The table above also shows the likelihoods for the case 
when an article does not contain exclamation point in 
the title as well. It's really important to note that these are likelihoods,
and its not the case that $L(B|A) + L(B^c|A) = 1$ as a matter of fact this
value evaluates to a number less than one. However, since we have that
$L(B|A) = .267$ and $L(B^c|A) = .022$ then we have gained additional 
knowledge in knowing the use of "!" in a title is more compatible 
with a fake news article than a real one. 

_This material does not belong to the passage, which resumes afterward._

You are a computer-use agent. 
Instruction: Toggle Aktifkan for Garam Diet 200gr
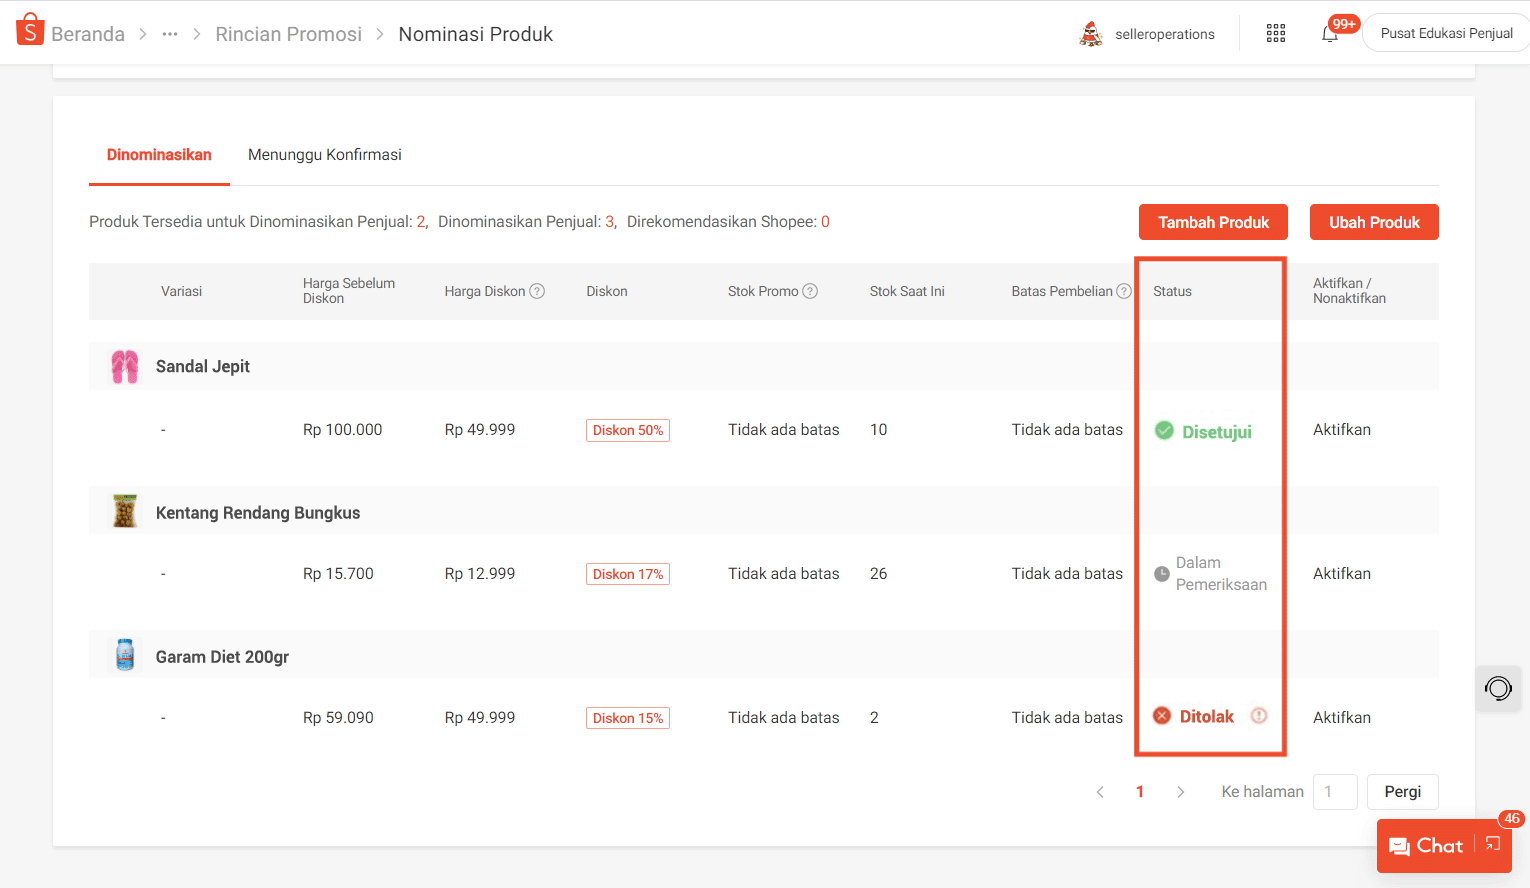point(1341,718)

Up to this point we can summarize our framework as follows

| event      | $B$ | $B^c$ | Total |
|-------     |-----|-------|------|
| prior      | .4  |  .6   | 1    |
| likelihood |.267 | .022  | .289 |

Our next goal is come up with normalizing factors in order to build our 
probability table:

|      | $B$| $B^c$| Total |
|------|----|------|-------|
|$A$   | (1)| (2)  |       |
|$A^c$ | (3)|  (4) |       |
|Total | .4 | .6   | 1     |

A couple things to note about our table (1) + (3) = .4 and (2) + (4) = .6.
(1) + (2) + (3) + (4) = 1. 

(1) $P(A \cap B) = P(A|B)P(B)$ we know the likelihood of $L(B|A) = P(A|B)$ and we also 
know the prior so we insert these to get 
$$ P(A \cap B) = P(A|B)P(B)  = .267 \times .4 = .1068$$

(3) $P(A^c \cap B) = P(A^c|B)P(B)$ in this case we do know the prior $P(B) = .4$, but we 
don't directly know the value of $P(A^c|B)$, however, we note that $P(A|B) + P(A^c|B) = 1$, 
therefore we compute $P(A^c|B) = 1 - P(A|B) = 1 - .267 = .733$
$$ P(A^c \cap B) = P(A^c|B)P(B)  = .733 \times .4 = .2932$$

we now can confirm that $.1068 + .2932 = .4$